Along with the studies of autophagy-associated susceptible genes, genome-wide association studies have identified a strong association of IBD with ER stress/UPR genes,⁽¹⁶⁾ suggesting a linkage of dysfunction of autophagy and ER stress in the pathophysiology of IBD. IRE1α, which is one of the ER stress sensors, exists as a monomer in a steady state. Upon sensing ER stress, IRE1α is activated by autophosphorylation leading to the formation of dimers and oligomers.⁽⁴⁰⁾ In a steady state, monomeric IRE1α is degraded via a ubiquitin ligase complex,⁽⁴¹⁾ but the ER stress-induced molecular clusters of p-IRE1α are degraded by autophagy.^(20,42,43) In order to improve accumulated ER stress, the UPR induce autophagy to degrade misfolded proteins.⁽¹⁶⁾ ER stress is harmful in any cells when the UPR or autophagy does not work normally. In this study, marked accumulation of p-IRE1α in colonic epithelial cells was found in Atg5^ΔIEC DSS mice. Inhibition of autophagy by chloroquine induced strong intracellular accumulation of IRE1α in DSS colitis in Atg5 normal mice. These results suggest that autophagy mediates degradation of ER stress-induced phosphorylation of IRE1α in IECs in DSS colitis. In addition, we found that autophagy deficiency in IECs was accompanied by an enhancement of JNK activation and apoptosis of colonic epithelial cells. Since excessive ER stress has been reported to induce apoptosis via the IRE1α-JNK pathway in various cell types,⁽⁴⁴⁾ these findings suggest that autophagy in IECs suppresses epithelial apoptosis via inhibition of the IRE1α-JNK pathway leading to protection against chronic colitis.

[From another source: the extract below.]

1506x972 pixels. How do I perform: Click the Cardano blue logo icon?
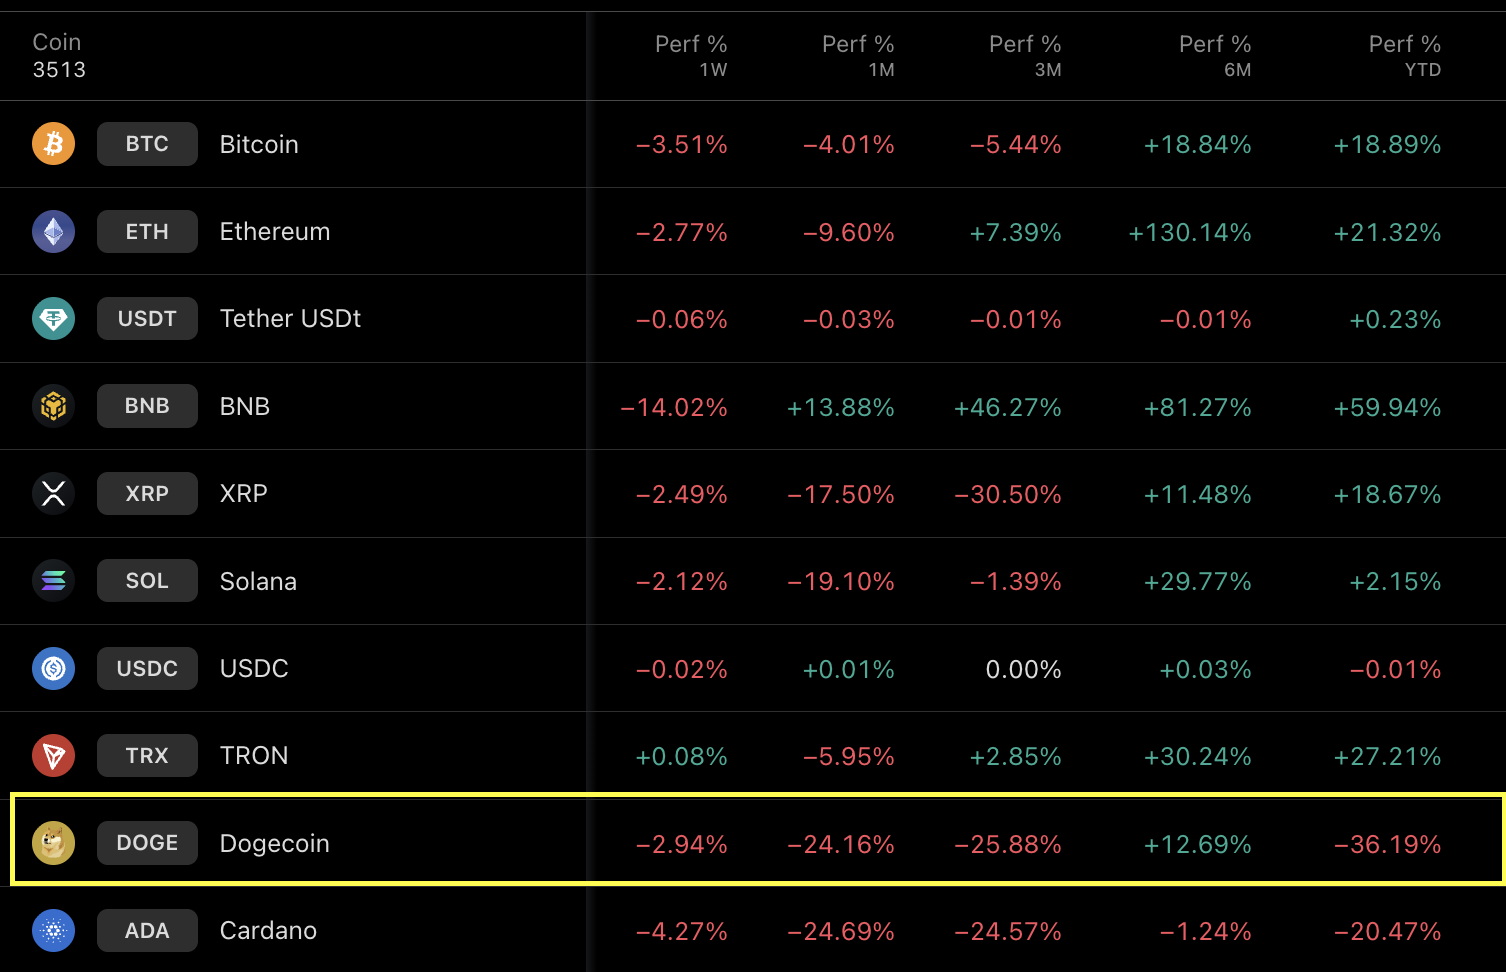(53, 930)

JNK activation in Atg5^ΔIEC DSS mice plays another role in inflammatory response. It has been reported that ER stress-induced IRE1α activation stimulates JNK activation and recruits TNF receptor-associated factor 2 (TRAF2) to trigger NF-κB signaling.⁽¹⁶⁾ Since NF-κB is a central transcription factor in immune and inflammatory responses such as cytokine secretion and free radical production,⁽⁴⁵⁾ aggravation of DSS colitis in Atg5^ΔIEC mice might be mediated by ER stress-associated activation of NF-κB pathway. This possibility is supported by a recent report that ER stress increased inflammation and IL-6 production.⁽⁴⁶⁾

In conclusion, Atg5 in IECs directly protects against ER stress-induced apoptosis via the IRE1α-JNK pathway during chronic colitis. Our observation indicates that the autophagy and ER stress/UPR pathways are closely linked and contributes to the maintenance of intestinal homeostasis. Therefore, the development of therapeutic drugs targeting autophagy and UPR may open new avenues for the future treatment of IBD.

Conflict of Interest

No potential conflicts of interest were disclosed.